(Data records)
+ + + + +
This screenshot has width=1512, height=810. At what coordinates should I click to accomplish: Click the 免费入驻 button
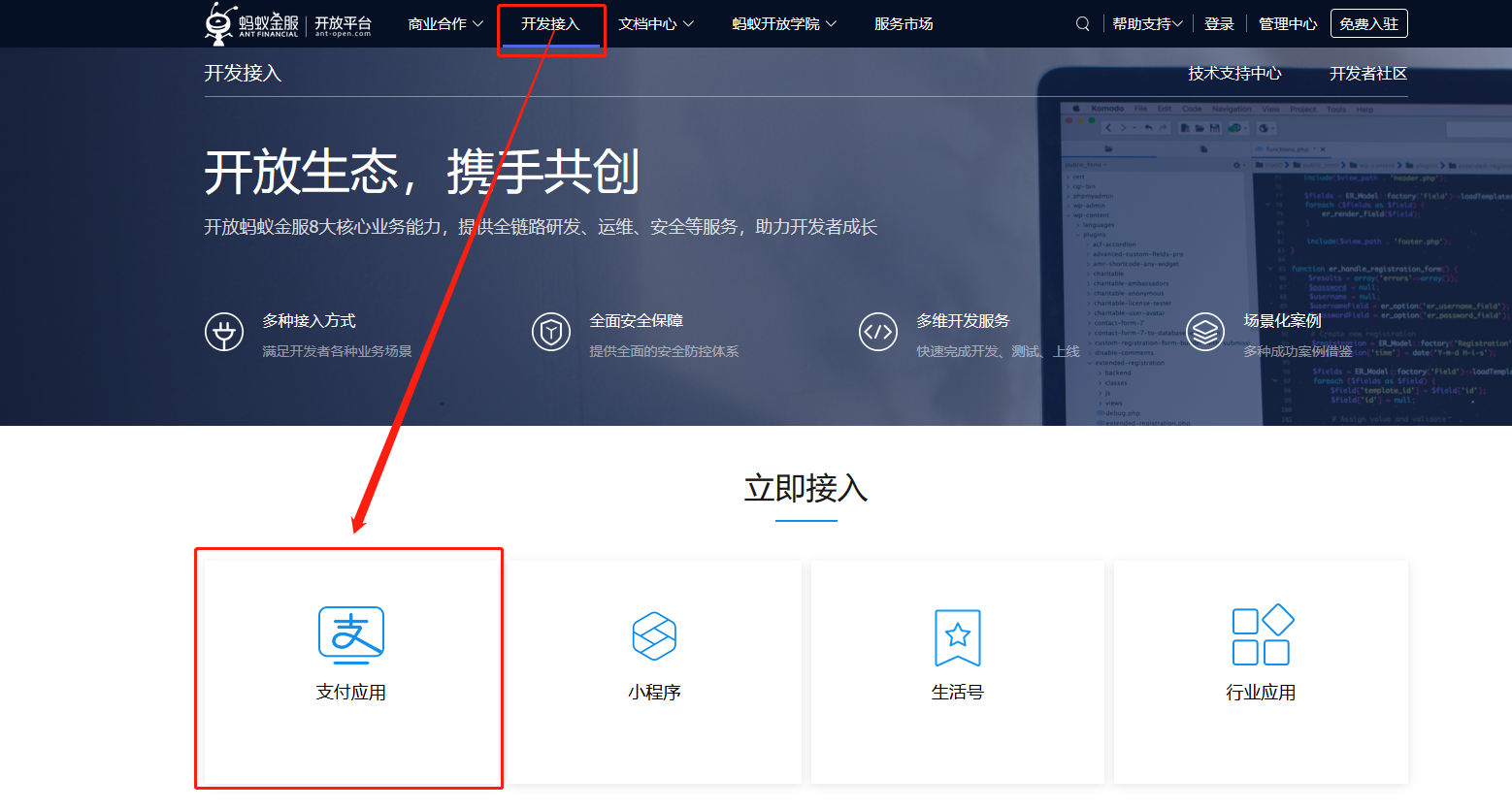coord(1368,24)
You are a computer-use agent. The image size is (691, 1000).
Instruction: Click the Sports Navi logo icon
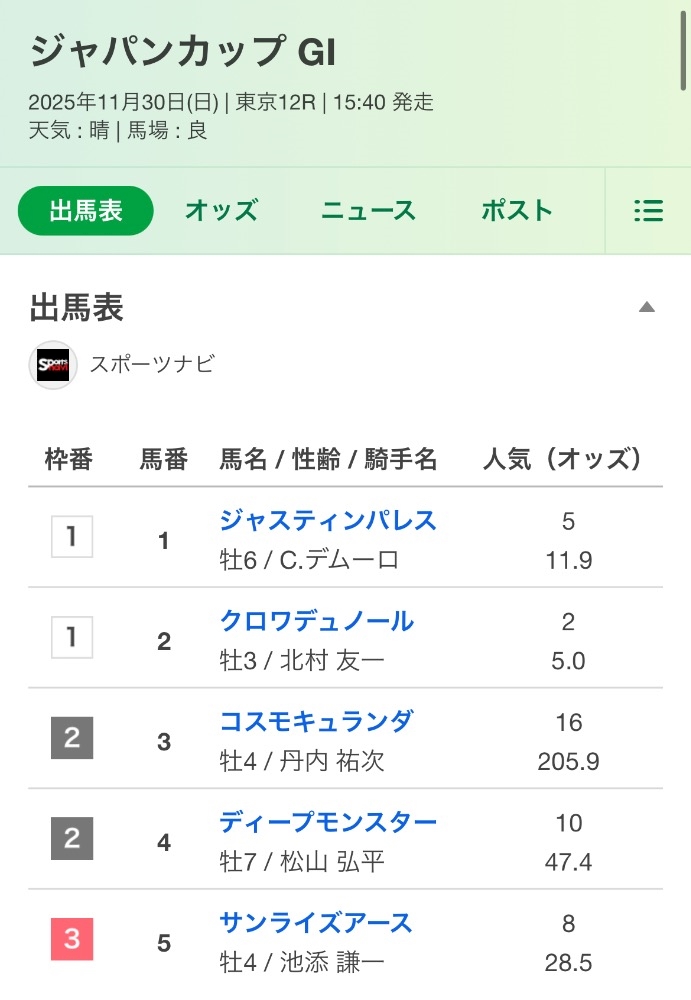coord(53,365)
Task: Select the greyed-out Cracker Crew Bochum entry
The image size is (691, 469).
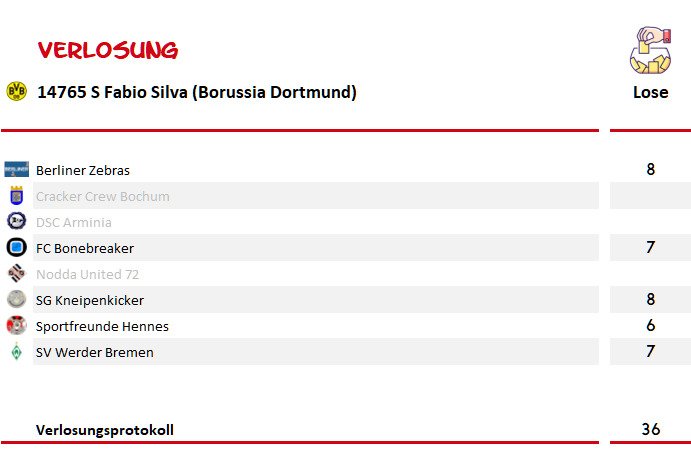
+ + + + +
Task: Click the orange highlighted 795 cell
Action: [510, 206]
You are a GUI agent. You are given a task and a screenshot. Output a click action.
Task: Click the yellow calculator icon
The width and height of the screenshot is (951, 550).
+ + + + +
### [EXERCISE]
Return a word-for-word copy of the lines above from the one holding "You are a GUI" through the one holding "The width and", with both of them included and nothing besides.

### [EXERCISE RESULT]
You are a GUI agent. You are given a task and a screenshot. Output a click action.
Task: Click the yellow calculator icon
The width and height of the screenshot is (951, 550).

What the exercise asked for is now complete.